Wednesday, November 01, 2017

Uzbekistan: Sometimes It's the Little Things... (part 1)

In our first few days at Post, a colleague shared an observation: "Eitan could pass as Uzbek," he told us.

Then he turned to me.

"You stick out like a sore thumb," he remarked. "Your look is too exotic."

I didn't feel overly "exotic," but I would hear echos of this analysis from a few different people over the coming days.  One person went on to add that while I didn't look Uzbek, I could definitely pass as Russian.  I'm not sure that amounts to any great advantage, though.  People will just be all the more shocked that I don't speak Russian worth a darn.

In any case, my exotic look isn't the only thing blowing my cover as a foreigner.  Of course, speaking English is a give-away, as is my tendency to look around too much.  And it seems I'm also the only adult in town who wears t-shirts in public.

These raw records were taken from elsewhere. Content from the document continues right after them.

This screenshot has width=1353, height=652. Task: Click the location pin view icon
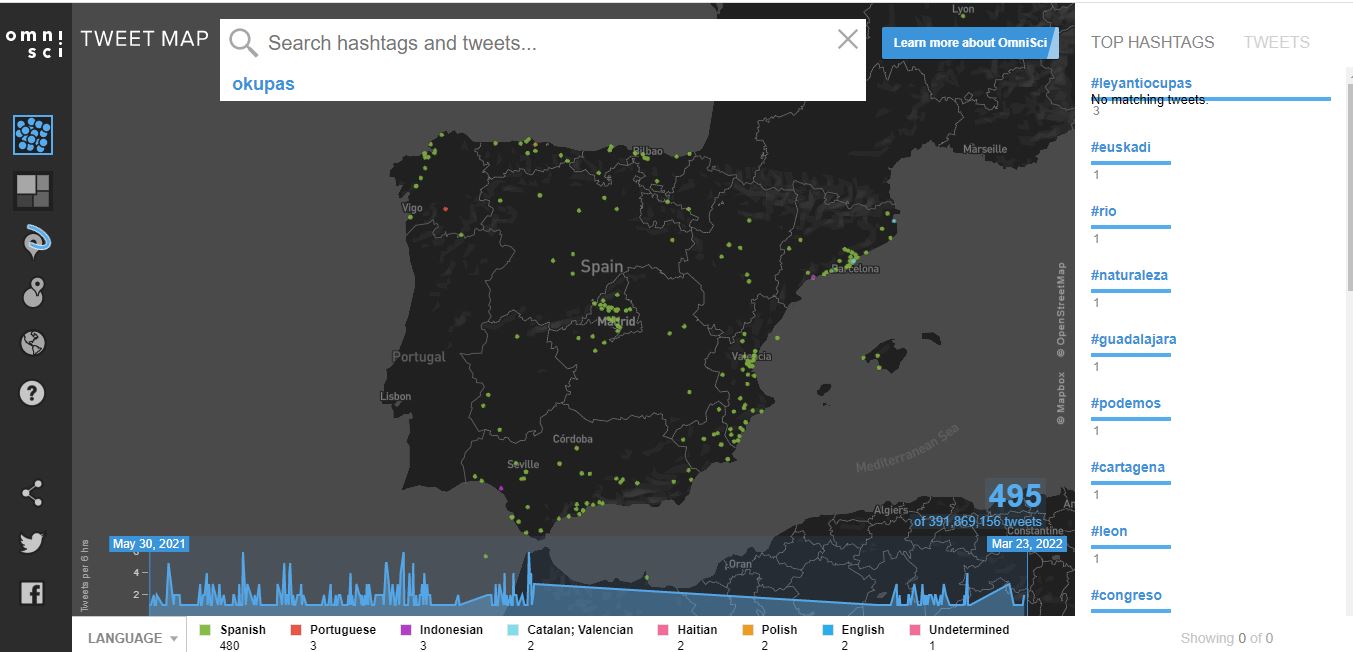pyautogui.click(x=33, y=292)
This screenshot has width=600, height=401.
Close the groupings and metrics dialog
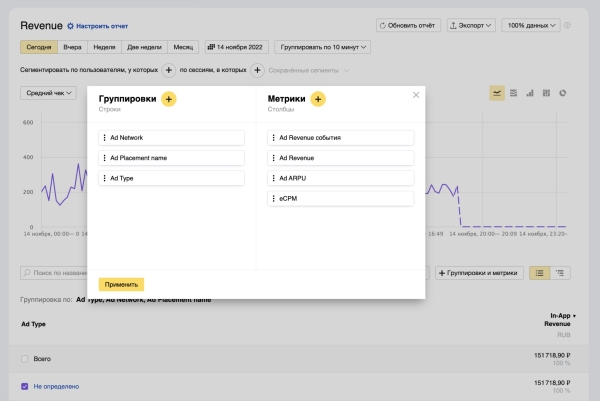point(416,95)
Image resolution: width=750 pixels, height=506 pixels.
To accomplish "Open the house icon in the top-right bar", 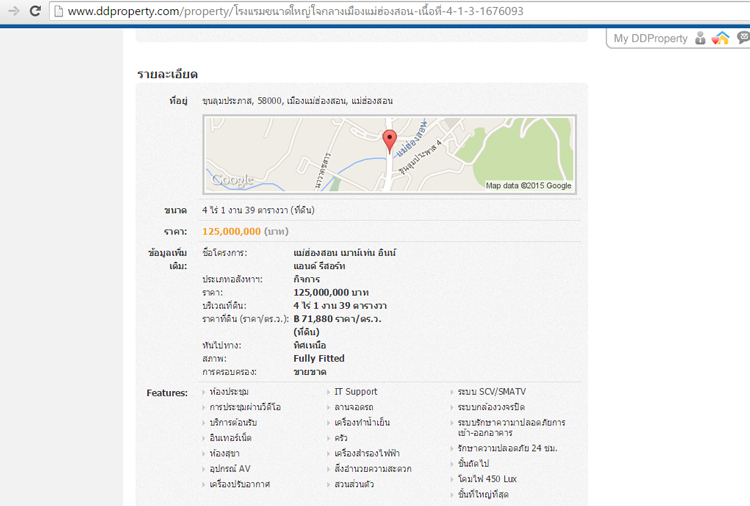I will pos(720,38).
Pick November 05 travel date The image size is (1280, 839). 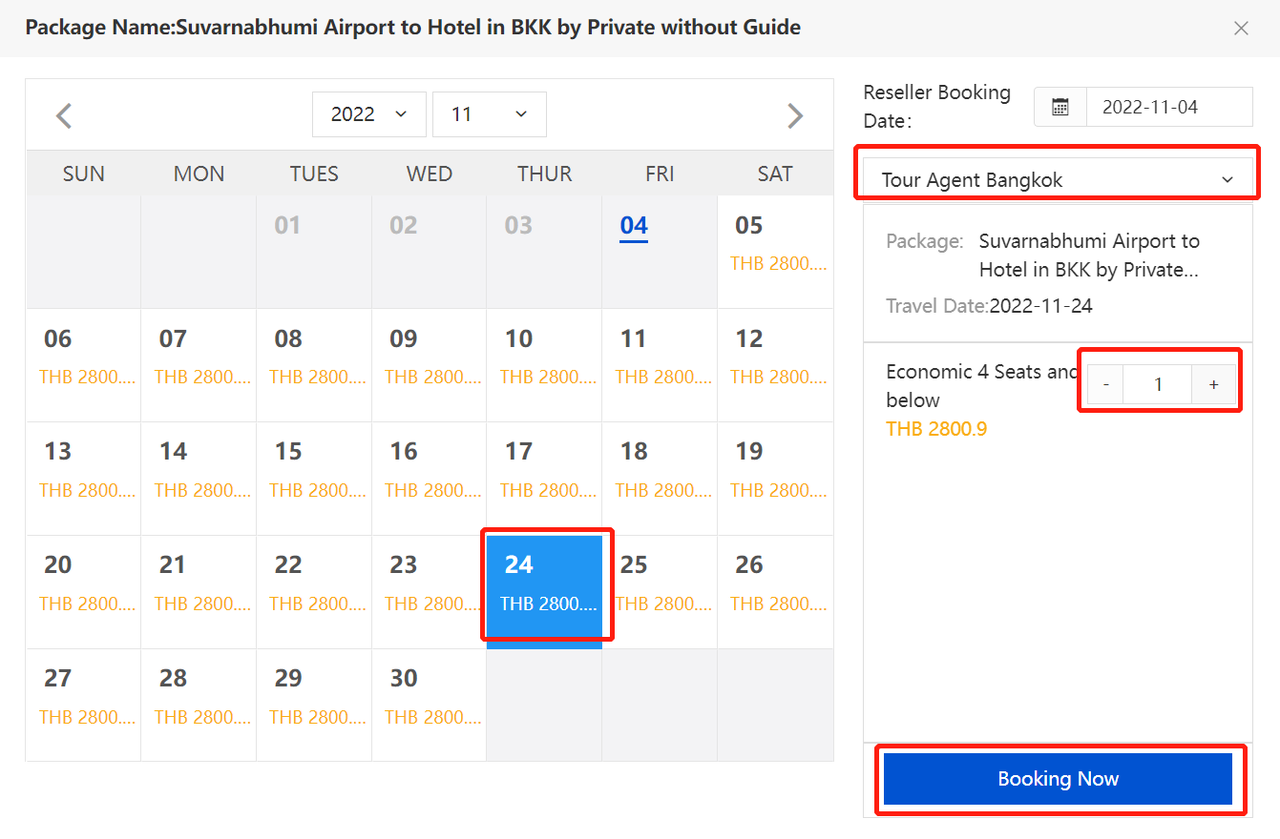(775, 250)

As I was walking down the street one day, I heard something rustling in the ditch.  I stopped to have a look, and the source of the noise was a little grey mouse.  He was soon joined by a friend, and the two of them poked around in the litter with no concern for me.

It was nice to come across these guys, reminiscent of my brother's pet mouse, Bullet, rather than the monster sewer rats you often find in urban areas.


After a full day of sightseeing, Eitan and I caught the Metro toward home.  In the train car we boarded there were enough people to fill nearly every seat, but no one was standing.

Eitan and I were the first people without room to sit, so we stood near the door, holding onto the metal handrail.

A few minutes into our journey, a young man motioned for us to take his seat.  Between his body and his backpack, he had been occupying two spaces.

The young man, who was maybe 14 or 15 years old, stood up, and Eitan and I took his place.  I assumed this teenager must be getting off soon, but he rode the train four more stops and departed at the same station as we did.

"Do you think that kid offered up his seat because we look old?" I asked Eitan.

"No," he answered, "we don't look that old."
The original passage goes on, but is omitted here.